**Task statement:** Restate the full set of records exactly, word for word.

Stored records
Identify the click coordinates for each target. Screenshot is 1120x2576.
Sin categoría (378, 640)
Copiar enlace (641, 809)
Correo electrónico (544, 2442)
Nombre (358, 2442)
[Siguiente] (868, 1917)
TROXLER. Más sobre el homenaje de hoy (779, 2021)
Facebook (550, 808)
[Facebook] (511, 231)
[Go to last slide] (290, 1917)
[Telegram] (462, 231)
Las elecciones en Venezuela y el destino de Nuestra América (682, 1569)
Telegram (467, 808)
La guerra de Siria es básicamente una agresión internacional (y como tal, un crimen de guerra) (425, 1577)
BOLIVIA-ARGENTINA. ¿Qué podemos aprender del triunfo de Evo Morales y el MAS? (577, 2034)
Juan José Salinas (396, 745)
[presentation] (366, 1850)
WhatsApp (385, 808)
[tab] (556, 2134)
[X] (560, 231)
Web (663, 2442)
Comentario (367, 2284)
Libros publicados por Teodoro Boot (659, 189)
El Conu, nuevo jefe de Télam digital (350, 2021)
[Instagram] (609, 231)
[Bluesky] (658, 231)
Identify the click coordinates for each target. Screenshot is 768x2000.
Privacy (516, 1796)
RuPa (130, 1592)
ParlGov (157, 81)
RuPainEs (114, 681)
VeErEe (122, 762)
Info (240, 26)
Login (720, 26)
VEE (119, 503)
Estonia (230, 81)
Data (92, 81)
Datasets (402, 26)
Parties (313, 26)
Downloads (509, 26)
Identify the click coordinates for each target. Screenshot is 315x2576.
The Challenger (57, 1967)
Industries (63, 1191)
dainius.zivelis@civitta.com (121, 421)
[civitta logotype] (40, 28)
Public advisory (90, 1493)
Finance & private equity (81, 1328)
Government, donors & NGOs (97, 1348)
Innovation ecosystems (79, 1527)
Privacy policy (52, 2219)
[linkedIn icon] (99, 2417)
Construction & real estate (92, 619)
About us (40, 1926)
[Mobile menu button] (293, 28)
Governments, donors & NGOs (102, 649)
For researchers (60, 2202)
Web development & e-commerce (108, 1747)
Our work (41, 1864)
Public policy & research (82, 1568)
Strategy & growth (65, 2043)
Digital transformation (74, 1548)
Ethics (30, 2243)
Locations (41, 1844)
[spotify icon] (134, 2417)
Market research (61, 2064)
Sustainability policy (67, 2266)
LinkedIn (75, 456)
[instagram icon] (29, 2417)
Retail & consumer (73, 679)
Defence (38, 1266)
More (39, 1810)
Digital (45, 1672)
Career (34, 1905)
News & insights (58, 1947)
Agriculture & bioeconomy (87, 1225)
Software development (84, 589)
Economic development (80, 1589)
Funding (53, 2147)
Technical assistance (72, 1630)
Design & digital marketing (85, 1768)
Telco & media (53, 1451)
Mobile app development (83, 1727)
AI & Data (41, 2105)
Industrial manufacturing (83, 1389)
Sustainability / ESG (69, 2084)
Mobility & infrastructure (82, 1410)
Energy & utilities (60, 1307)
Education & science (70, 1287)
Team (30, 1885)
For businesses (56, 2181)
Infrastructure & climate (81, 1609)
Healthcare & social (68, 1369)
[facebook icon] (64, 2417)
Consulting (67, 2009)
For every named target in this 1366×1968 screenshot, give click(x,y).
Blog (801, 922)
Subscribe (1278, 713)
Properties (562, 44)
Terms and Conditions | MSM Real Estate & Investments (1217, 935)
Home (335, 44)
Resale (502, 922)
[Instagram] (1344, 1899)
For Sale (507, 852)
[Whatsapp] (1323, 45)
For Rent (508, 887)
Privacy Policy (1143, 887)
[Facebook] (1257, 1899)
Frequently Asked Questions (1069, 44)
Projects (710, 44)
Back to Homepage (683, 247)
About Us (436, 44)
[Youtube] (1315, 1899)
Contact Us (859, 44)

**Answer to this task:**
Identify the click coordinates for each target. Screenshot is 1120x2576.
Sin categoría (378, 640)
Copiar enlace (641, 809)
Correo electrónico (544, 2442)
Nombre (358, 2442)
[Siguiente] (868, 1917)
TROXLER. Más sobre el homenaje de hoy (779, 2021)
Facebook (550, 808)
[Facebook] (511, 231)
[Go to last slide] (290, 1917)
[Telegram] (462, 231)
Las elecciones en Venezuela y el destino de Nuestra América (682, 1569)
Telegram (467, 808)
La guerra de Siria es básicamente una agresión internacional (y como tal, un crimen de guerra) (425, 1577)
BOLIVIA-ARGENTINA. ¿Qué podemos aprender del triunfo de Evo Morales y el MAS? (577, 2034)
Juan José Salinas (396, 745)
[presentation] (366, 1850)
WhatsApp (385, 808)
[tab] (556, 2134)
[X] (560, 231)
Web (663, 2442)
Comentario (367, 2284)
Libros publicados por Teodoro Boot (659, 189)
El Conu, nuevo jefe de Télam digital (350, 2021)
[Instagram] (609, 231)
[Bluesky] (658, 231)
Identify the click coordinates for each target. Screenshot is 768x2000.
Privacy (516, 1796)
RuPa (130, 1592)
ParlGov (157, 81)
RuPainEs (114, 681)
VeErEe (122, 762)
Info (240, 26)
Login (720, 26)
VEE (119, 503)
Estonia (230, 81)
Data (92, 81)
Datasets (402, 26)
Parties (313, 26)
Downloads (509, 26)
Identify the click coordinates for each target. Screenshot is 315x2576.
The Challenger (57, 1967)
Industries (63, 1191)
dainius.zivelis@civitta.com (121, 421)
[civitta logotype] (40, 28)
Public advisory (90, 1493)
Finance & private equity (81, 1328)
Government, donors & NGOs (97, 1348)
Innovation ecosystems (79, 1527)
Privacy policy (52, 2219)
[linkedIn icon] (99, 2417)
Construction & real estate (92, 619)
About us (40, 1926)
[Mobile menu button] (293, 28)
Governments, donors & NGOs (102, 649)
For researchers (60, 2202)
Web development & e-commerce (108, 1747)
Our work (41, 1864)
Public policy & research (82, 1568)
Strategy & growth (65, 2043)
Digital transformation (74, 1548)
Ethics (30, 2243)
Locations (41, 1844)
[spotify icon] (134, 2417)
Market research (61, 2064)
Sustainability policy (67, 2266)
LinkedIn (75, 456)
[instagram icon] (29, 2417)
Retail & consumer (73, 679)
Defence (38, 1266)
More (39, 1810)
Digital (45, 1672)
Career (34, 1905)
News & insights (58, 1947)
Agriculture & bioeconomy (87, 1225)
Software development (84, 589)
Economic development (80, 1589)
Funding (53, 2147)
Technical assistance (72, 1630)
Design & digital marketing (85, 1768)
Telco & media (53, 1451)
Mobile app development (83, 1727)
AI & Data (41, 2105)
Industrial manufacturing (83, 1389)
Sustainability / ESG (69, 2084)
Mobility & infrastructure (82, 1410)
Energy & utilities (60, 1307)
Education & science (70, 1287)
Team (30, 1885)
For businesses (56, 2181)
Infrastructure & climate (81, 1609)
Healthcare & social (68, 1369)
[facebook icon] (64, 2417)
Consulting (67, 2009)
For every named target in this 1366×1968 screenshot, give click(x,y).
Blog (801, 922)
Subscribe (1278, 713)
Properties (562, 44)
Terms and Conditions | MSM Real Estate & Investments (1217, 935)
Home (335, 44)
Resale (502, 922)
[Instagram] (1344, 1899)
For Sale (507, 852)
[Whatsapp] (1323, 45)
For Rent (508, 887)
Privacy Policy (1143, 887)
[Facebook] (1257, 1899)
Frequently Asked Questions (1069, 44)
Projects (710, 44)
Back to Homepage (683, 247)
About Us (436, 44)
[Youtube] (1315, 1899)
Contact Us (859, 44)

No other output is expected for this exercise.